Buka Kantor Perwakilan di Lithuania, Taiwan Pancing Kemarahan China

Jumat, November 19, 2021 Majalah Holiday 0 Comments


Taiwan buka kantor perwakilan di Lithuania. Foto/Yahoo
VILNIUS - Taiwan membuka kantor perwakilan di Ibu Kota Lituania , Vilnius, pada Kamis kemarin. Langkah ini diyakini akan memicu kemarahan Beijing.

Pulau yang memiliki pemerintahan sendiri dan Lithuania sepakat pada bulan Juli bahwa kantor Vilnius akan menyandang nama Taiwan daripada China Taipei – istilah yang sering digunakan di negara lain agar tidak menyinggung Beijing.
“Kami mengupayakan hubungan yang lebih erat dengan seluruh kawasan Asia dan Samudra Hindia-Pasifik. Lithuania membuka kedutaan besar di Australia baru-baru ini, satu lagi akan dibuka di Korea Selatan, dan mungkin juga kantor perwakilan di Taipei di masa depan,” kata Menteri Luar Negeri Lithuania Gabrielius Landsbergis kepada wartawan seperti dikutip dari AP, Jumat (19/11/2021).

Menurut Landsbergis belum ada reaksi yang diterima dari China terkait hal ini.

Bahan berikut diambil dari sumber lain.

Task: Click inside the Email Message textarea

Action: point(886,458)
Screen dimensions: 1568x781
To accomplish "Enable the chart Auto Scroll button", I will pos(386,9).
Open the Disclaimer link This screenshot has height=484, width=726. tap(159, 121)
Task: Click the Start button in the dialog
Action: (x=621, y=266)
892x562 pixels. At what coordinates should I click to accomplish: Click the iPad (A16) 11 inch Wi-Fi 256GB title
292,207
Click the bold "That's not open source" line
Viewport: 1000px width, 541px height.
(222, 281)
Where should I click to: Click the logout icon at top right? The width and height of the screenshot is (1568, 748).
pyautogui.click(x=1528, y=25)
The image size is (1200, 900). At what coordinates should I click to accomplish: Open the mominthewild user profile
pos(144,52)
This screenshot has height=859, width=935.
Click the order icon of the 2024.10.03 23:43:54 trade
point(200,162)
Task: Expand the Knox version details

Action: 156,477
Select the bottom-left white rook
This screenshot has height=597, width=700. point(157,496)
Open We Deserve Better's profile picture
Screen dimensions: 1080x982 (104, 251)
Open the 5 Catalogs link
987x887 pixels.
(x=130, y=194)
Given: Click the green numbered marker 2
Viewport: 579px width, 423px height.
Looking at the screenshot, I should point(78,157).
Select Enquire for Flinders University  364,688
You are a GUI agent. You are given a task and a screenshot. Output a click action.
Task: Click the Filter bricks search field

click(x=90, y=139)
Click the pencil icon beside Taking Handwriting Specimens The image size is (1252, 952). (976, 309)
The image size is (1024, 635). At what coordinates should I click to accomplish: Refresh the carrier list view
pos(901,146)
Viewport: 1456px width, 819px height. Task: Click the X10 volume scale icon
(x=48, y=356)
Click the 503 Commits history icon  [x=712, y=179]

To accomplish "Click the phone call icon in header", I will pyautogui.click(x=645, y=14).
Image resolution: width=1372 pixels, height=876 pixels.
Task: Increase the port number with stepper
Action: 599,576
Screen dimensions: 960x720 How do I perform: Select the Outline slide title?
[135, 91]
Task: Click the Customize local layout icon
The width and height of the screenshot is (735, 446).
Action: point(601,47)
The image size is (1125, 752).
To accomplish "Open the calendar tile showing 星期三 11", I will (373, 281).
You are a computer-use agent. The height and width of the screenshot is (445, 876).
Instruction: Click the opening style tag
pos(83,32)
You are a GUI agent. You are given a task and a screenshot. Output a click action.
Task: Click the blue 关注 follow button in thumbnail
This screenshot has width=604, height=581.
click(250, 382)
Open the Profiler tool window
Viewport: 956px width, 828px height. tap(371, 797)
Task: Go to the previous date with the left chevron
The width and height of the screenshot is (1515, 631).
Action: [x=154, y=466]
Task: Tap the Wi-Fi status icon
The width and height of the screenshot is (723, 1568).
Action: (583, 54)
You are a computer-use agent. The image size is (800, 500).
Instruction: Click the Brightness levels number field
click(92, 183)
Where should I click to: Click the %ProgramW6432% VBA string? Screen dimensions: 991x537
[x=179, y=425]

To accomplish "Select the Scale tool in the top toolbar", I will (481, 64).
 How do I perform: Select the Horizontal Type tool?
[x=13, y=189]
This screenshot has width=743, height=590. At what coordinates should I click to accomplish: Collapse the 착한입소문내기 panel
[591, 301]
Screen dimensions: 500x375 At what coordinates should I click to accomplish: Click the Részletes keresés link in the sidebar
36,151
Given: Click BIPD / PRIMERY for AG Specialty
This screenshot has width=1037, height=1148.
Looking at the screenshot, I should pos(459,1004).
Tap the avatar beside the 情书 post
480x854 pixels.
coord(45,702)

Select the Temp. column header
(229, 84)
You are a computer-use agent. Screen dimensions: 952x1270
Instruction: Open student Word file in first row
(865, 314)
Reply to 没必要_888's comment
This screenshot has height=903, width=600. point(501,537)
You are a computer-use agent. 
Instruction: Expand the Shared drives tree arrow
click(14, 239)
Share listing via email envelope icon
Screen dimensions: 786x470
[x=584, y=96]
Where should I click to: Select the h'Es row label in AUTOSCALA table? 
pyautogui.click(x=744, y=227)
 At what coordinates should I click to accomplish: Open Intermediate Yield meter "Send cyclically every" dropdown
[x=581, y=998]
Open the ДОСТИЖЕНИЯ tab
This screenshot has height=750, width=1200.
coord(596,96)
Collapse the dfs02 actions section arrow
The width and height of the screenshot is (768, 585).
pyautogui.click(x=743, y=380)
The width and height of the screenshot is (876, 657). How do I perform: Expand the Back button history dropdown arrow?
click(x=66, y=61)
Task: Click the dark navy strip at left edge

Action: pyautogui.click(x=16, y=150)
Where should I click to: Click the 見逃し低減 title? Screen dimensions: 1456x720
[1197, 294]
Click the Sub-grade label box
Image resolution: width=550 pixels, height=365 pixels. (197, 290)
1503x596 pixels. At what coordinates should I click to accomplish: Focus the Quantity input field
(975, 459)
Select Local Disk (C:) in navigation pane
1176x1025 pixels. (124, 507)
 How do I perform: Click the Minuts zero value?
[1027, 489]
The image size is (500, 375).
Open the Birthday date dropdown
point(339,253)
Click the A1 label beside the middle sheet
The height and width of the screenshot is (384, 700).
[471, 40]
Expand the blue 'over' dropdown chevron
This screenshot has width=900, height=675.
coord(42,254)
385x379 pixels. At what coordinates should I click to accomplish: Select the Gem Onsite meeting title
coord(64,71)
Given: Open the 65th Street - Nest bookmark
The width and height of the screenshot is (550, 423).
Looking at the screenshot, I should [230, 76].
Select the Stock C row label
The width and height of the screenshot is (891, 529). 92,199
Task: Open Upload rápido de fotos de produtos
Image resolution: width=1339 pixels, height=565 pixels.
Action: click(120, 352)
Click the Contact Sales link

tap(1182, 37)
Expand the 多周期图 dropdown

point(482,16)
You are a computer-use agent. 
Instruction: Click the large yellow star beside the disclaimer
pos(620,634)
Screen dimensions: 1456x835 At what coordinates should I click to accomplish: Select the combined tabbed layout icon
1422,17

Rencana untuk membuka kantor Taiwan di Vilnius membuat China pada musim panas ini menarik duta besarnya dari Vilnius dan menuntut agar Lithuania menarik utusannya ke Beijing.

China mengatakan Taiwan adalah bagian dari wilayahnya dan tidak memiliki hak atas pengakuan diplomatik, meskipun pulau itu mempertahankan hubungan informal dengan semua negara besar melalui kantor perdagangan yang bertindak sebagai kedutaan de facto, termasuk di Amerika Serikat (AS) dan Jepang. Tekanan China sendiri telah mengurangi sekutu diplomatik formal Taiwan menjadi hanya 15.

Hubungan China dengan Taiwan sendiri tengah memanas. Ketegangan telah mencapai rekor baru di bawah Presiden Xi Jinping, di mana Beijing telah mengirimkan ratusan pesawat tempur ke zona pertahanan udara Taiwan baru-baru ini. Media pemerintah China juga secara teratur mempublikasikan latihan invasi.

Dalam satu dekade terakhir, China telah membangun militernya ke titik di mana pejabat militer Taiwan dan AS secara terbuka menyuarakan kekhawatiran bahwa Beijing dapat segera melakukan invasi.